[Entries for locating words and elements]
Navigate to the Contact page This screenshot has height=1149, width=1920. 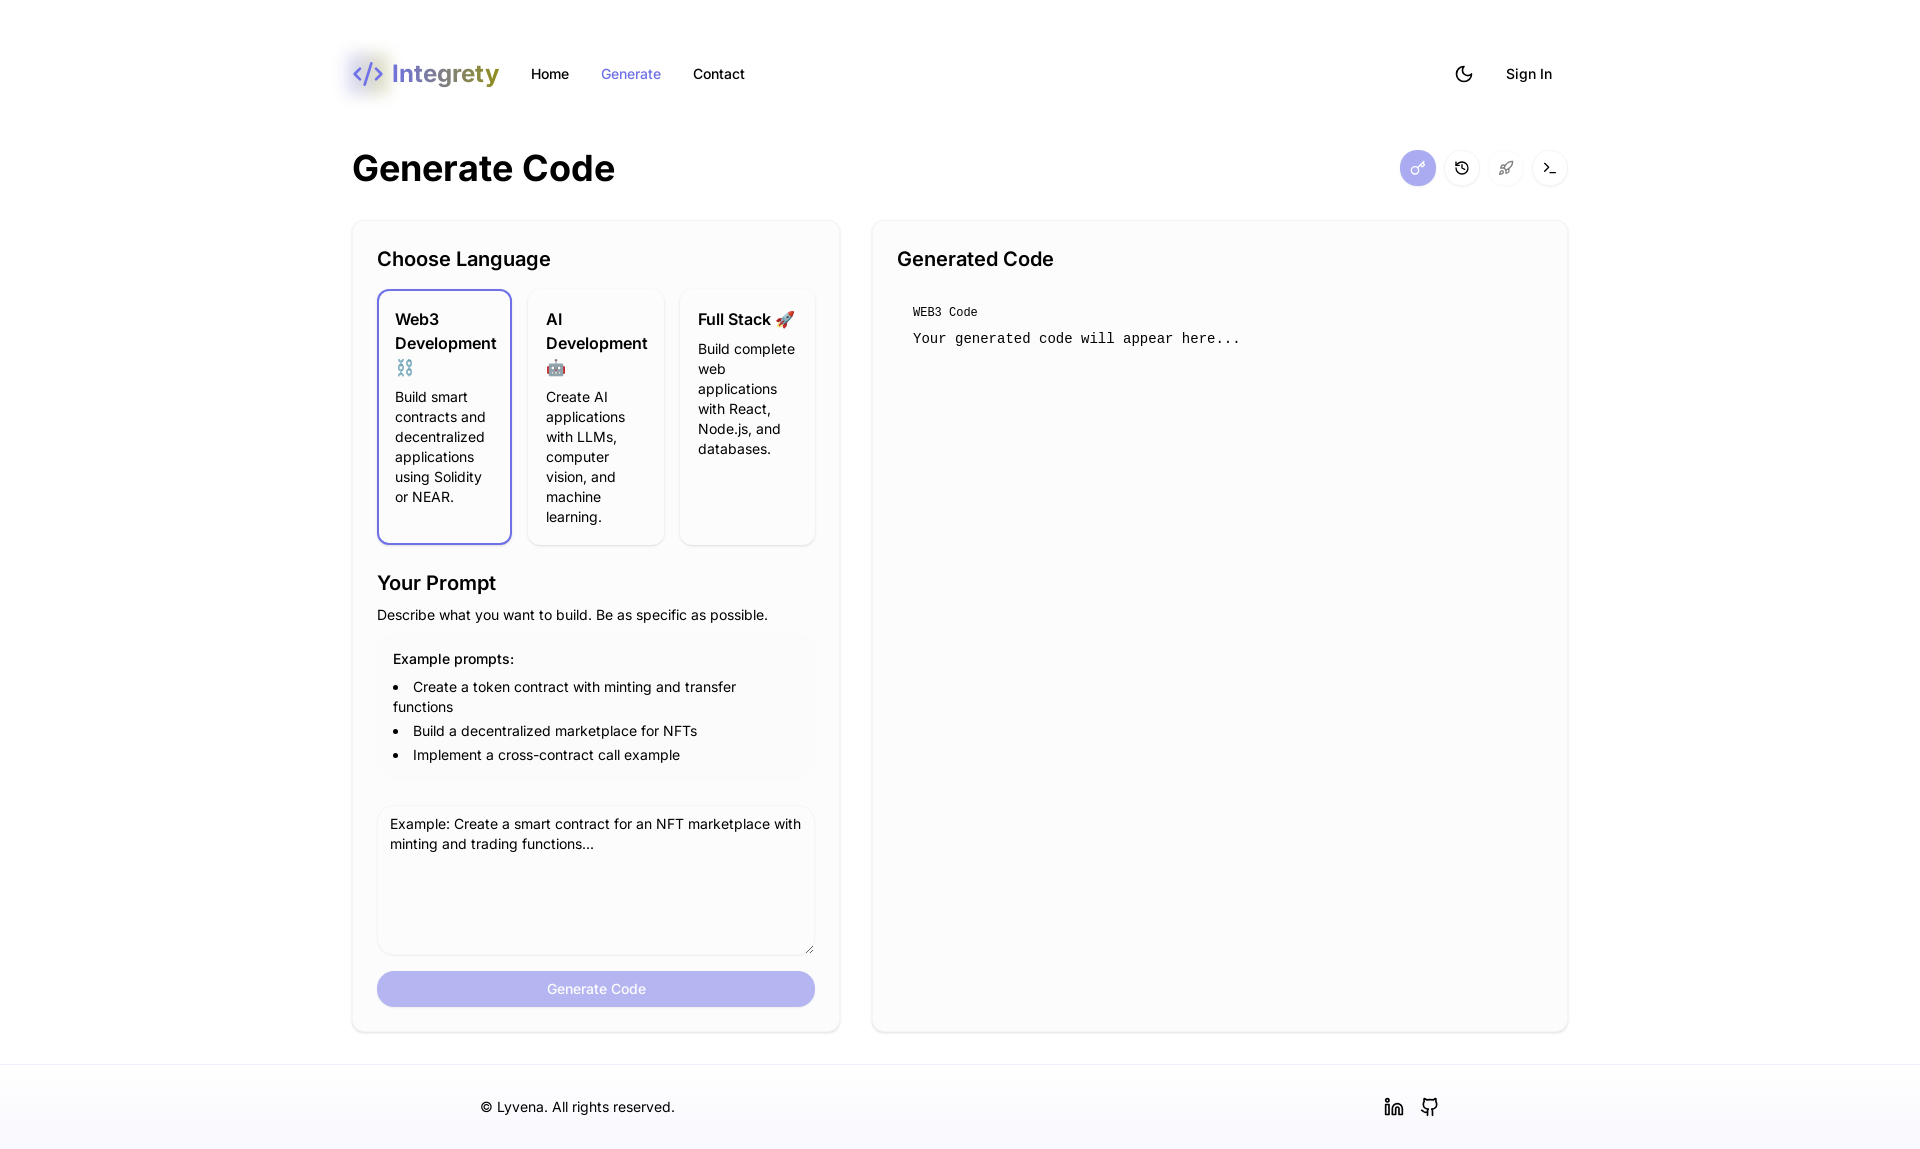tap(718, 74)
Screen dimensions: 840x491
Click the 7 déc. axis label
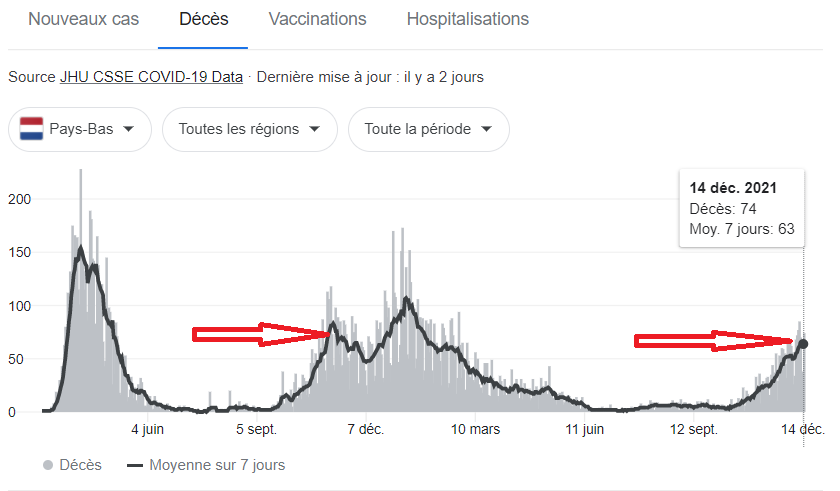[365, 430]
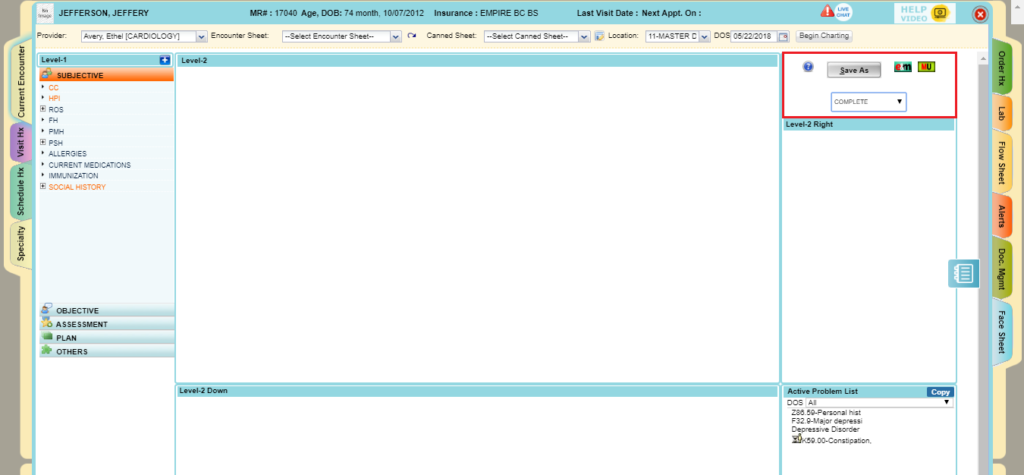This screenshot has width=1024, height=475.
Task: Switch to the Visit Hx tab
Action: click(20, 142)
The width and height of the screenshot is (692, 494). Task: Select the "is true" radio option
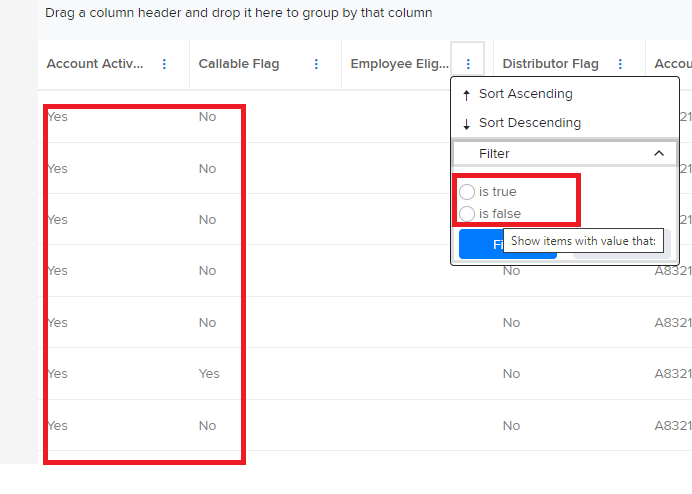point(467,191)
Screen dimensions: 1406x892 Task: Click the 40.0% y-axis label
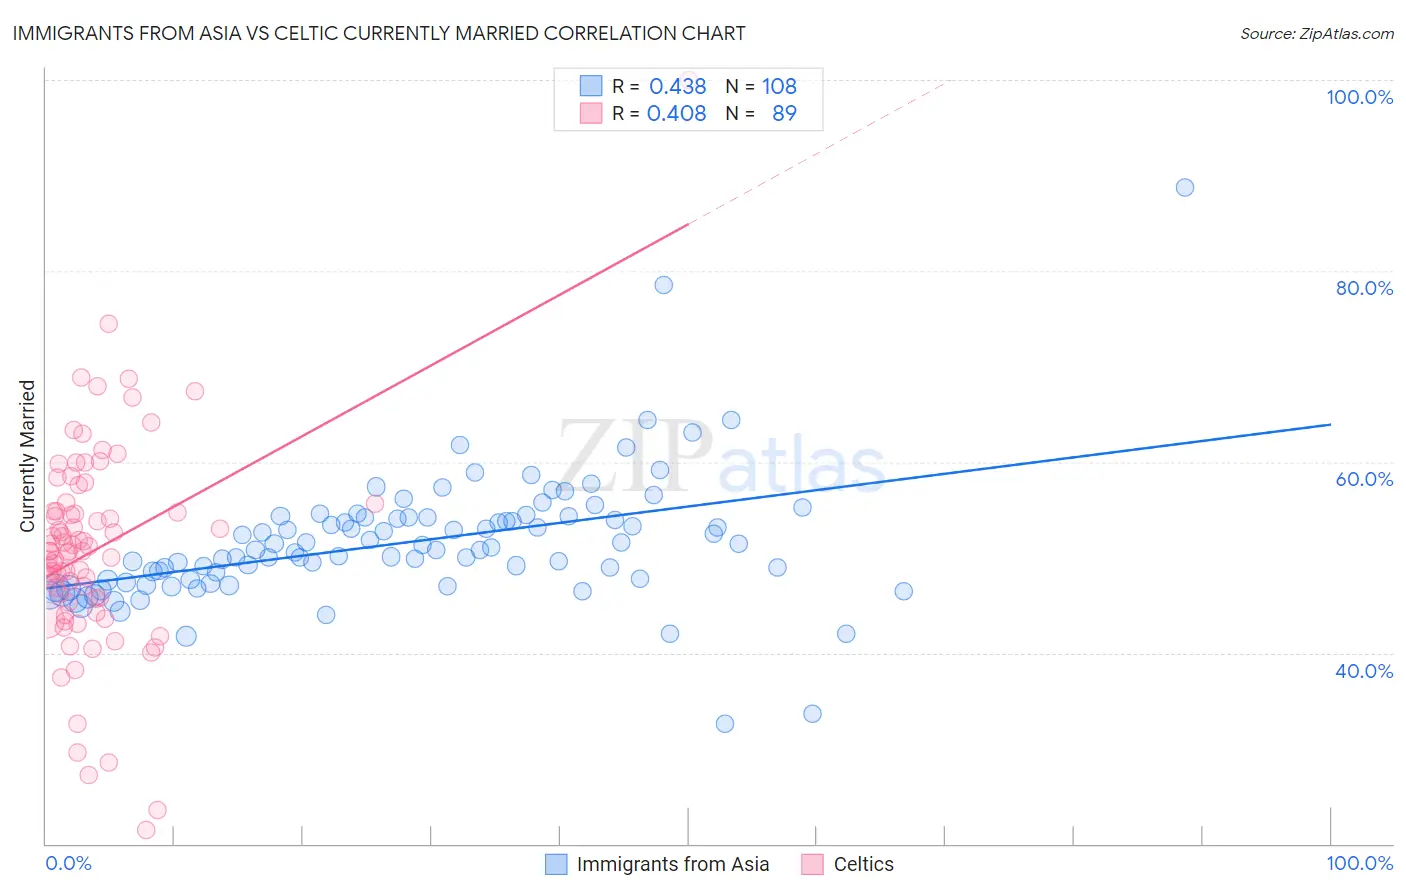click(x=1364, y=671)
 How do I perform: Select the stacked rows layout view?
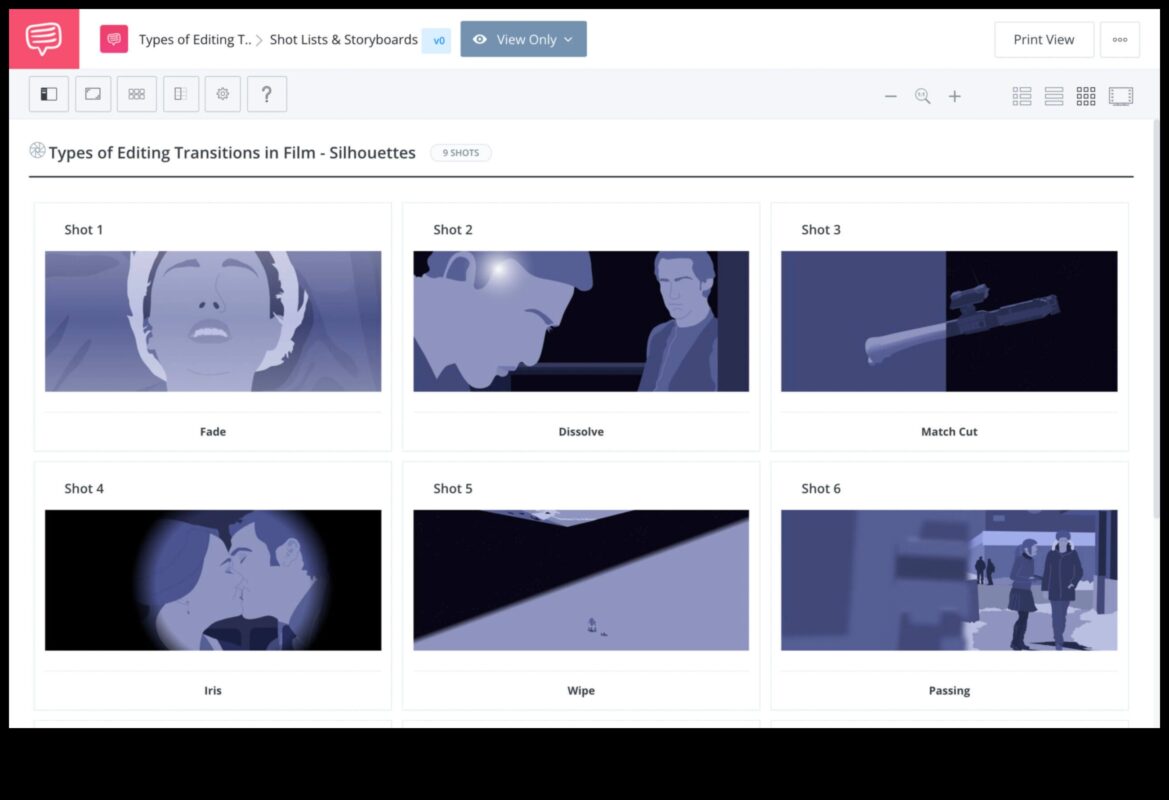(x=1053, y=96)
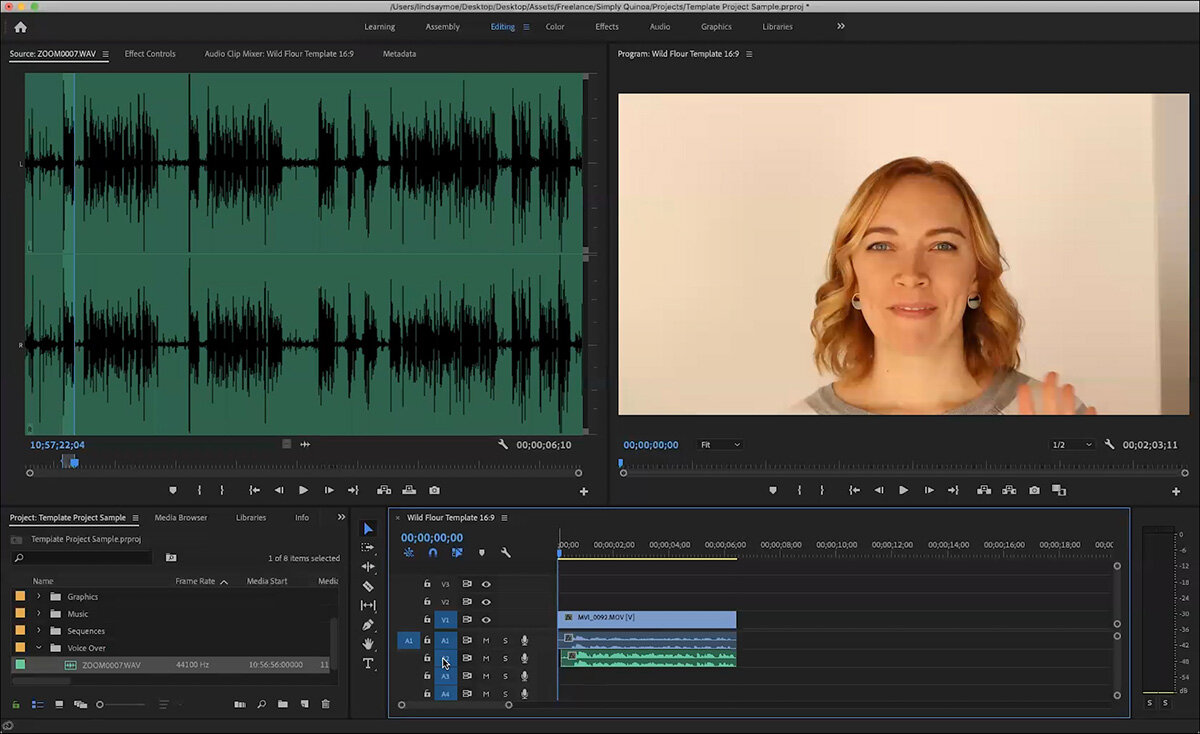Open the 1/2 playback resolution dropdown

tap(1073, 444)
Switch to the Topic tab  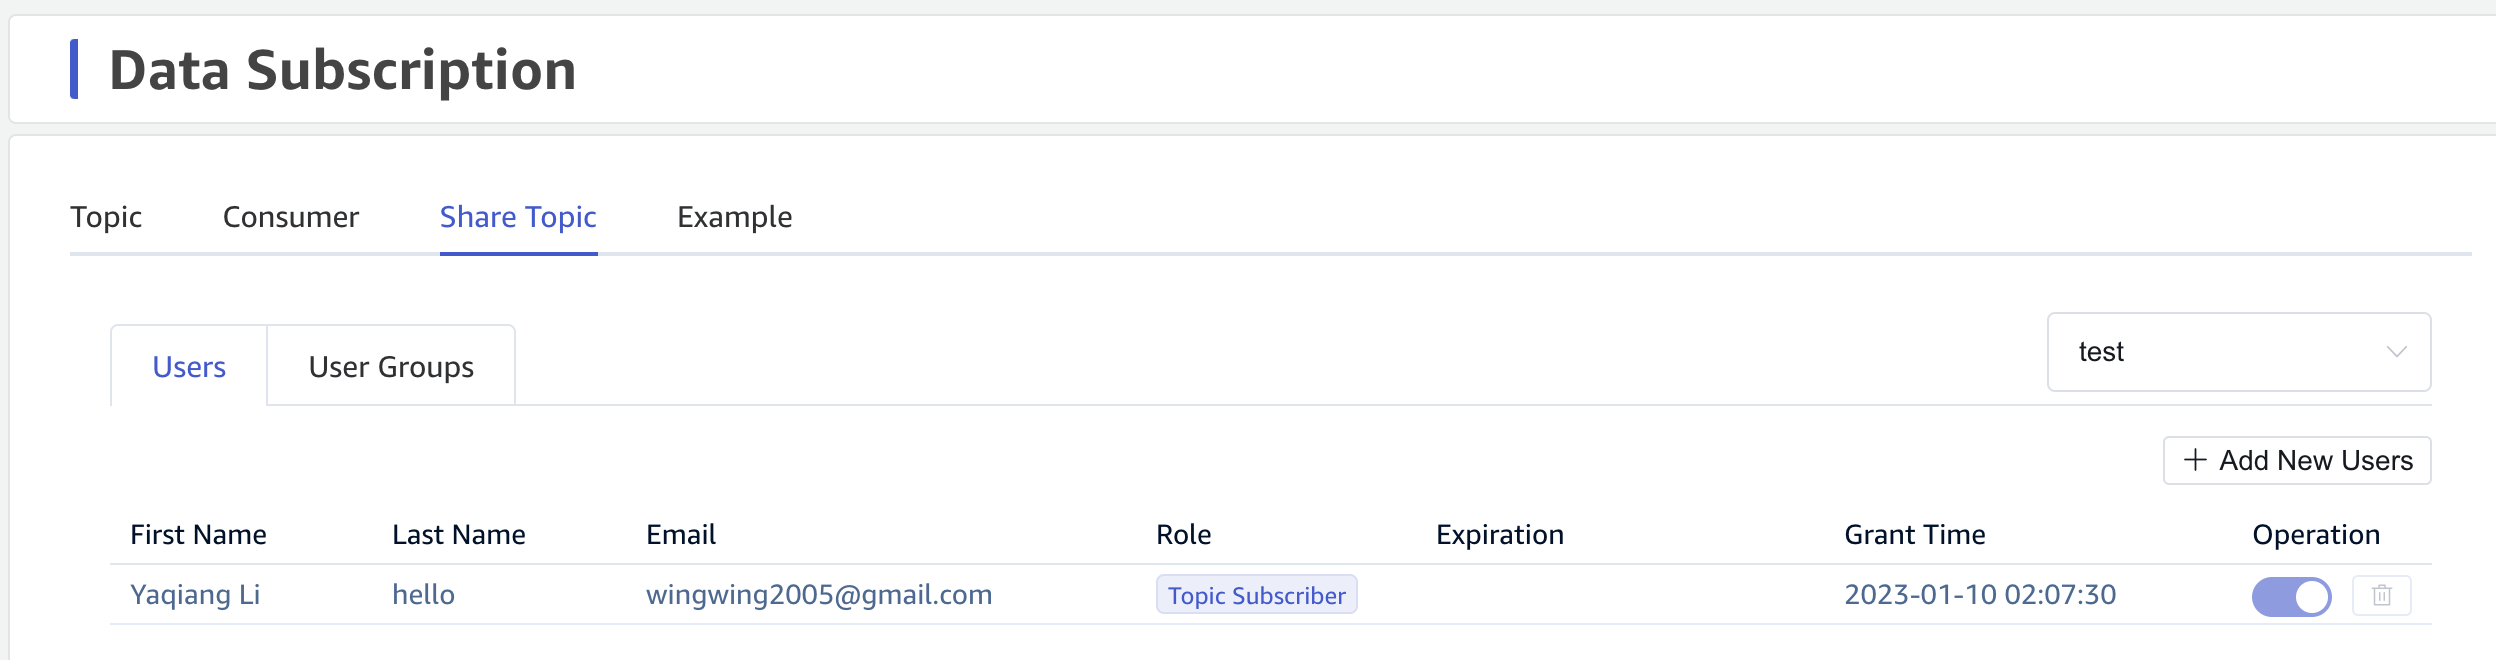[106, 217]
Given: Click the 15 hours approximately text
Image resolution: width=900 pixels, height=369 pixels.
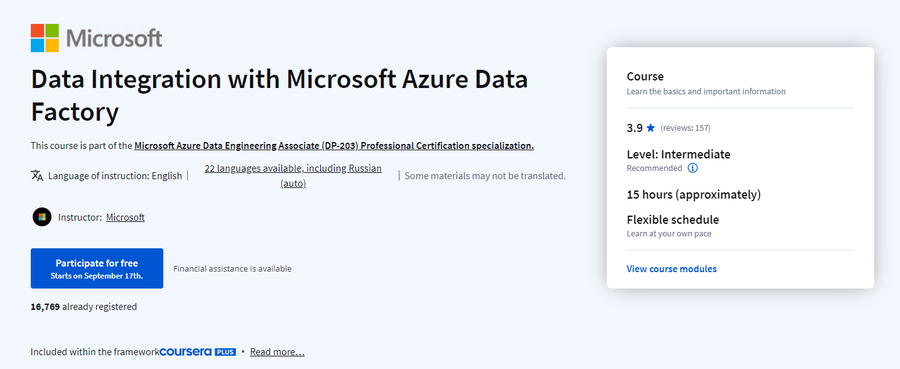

**Task details:** Locate each line above that contains the word "label". Copy every one of those lines.

**Reply:**
Click the 7 déc. axis label
Screen dimensions: 1406x892 Task: Click the 40.0% y-axis label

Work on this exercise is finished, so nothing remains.